I'll try to post a revision in the next couple of days.
Thanks.
@cg09 Thanks for your comment.
Running 7.6.1 on my Mac. No idea what Java version, no problem.
I tried Java 11 with adoptium temurin JRE 11 and oracle JDK17.
The error occurs as well. Currently I use Tetrad 7.6.1 also, latest release.
It means this occurs only in Windows.
I will fix it. It's fixed in py-tetrad; I'll need to make a note of all the changes I've made since then and post another version. (I suppose I could post a version with just that one change.)

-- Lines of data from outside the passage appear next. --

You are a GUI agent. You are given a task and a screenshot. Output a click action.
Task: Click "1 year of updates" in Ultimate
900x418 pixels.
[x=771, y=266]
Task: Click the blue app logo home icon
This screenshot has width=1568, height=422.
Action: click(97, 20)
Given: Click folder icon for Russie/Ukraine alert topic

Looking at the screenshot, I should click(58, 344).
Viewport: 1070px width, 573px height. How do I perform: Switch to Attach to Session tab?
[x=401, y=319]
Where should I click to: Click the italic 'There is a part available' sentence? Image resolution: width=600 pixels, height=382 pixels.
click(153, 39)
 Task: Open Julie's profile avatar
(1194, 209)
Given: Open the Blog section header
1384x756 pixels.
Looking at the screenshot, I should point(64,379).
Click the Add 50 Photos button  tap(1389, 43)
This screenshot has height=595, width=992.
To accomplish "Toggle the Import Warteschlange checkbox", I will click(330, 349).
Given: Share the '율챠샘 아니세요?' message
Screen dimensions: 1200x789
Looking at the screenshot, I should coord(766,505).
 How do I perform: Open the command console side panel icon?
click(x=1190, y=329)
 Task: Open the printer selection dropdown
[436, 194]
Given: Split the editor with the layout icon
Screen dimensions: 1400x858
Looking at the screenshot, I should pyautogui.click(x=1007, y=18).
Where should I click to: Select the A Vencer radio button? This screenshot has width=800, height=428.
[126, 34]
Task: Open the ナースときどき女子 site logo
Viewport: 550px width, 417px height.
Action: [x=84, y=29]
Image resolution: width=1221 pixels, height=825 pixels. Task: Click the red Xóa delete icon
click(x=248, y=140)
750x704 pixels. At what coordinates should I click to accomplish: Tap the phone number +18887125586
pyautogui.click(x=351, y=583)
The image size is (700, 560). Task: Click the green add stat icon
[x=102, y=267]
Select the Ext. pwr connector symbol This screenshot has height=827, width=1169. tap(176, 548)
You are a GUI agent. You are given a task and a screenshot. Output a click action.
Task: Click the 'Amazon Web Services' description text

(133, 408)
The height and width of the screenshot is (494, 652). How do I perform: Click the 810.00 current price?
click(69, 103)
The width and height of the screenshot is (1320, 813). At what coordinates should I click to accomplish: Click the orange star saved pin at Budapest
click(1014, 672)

This will be fixed in the upcoming release, which will come out in a few days.
Good news! I'll be await for the release.
Let me check FOFC--that shouldn't be stamping a BIC score, but let me check. Maybe it's a different problem...
Well I did see one bug for FOFC--if you make a random MIM in the Graph box, it doesn't show the edges among the latents, though if you close the graph box and re-open it, the edges are shown. Hmm...
@jdramsey I successfully reproduced as you mentioned.
- Places simulation box.
- Double clicks simulation box
- Selects Random One Factor MIM at Type of Graph.
- Presses Simulate
- Closes Dialog by press Done.
- Places Graph Box
- Double-click Graph Box
- Select Graph, Then Press OK.
- The edges between Latent nodes disappear
- Closes Dialog by Pressing Done.
- Double-clicks Graph Box
- The edges at step 9 come up this time.
- If you does select 'Direct Acyclic Graph' or 'Structual Equation Model Graph', this symptoms does not come up.
Well I did see one bug for FOFC--if you make a random MIM in the Graph box, it doesn't show the edges among the latents, though if you close the graph box and re-open it, the edges are shown. Hmm...
I feel like closing this issue. let me set up on this.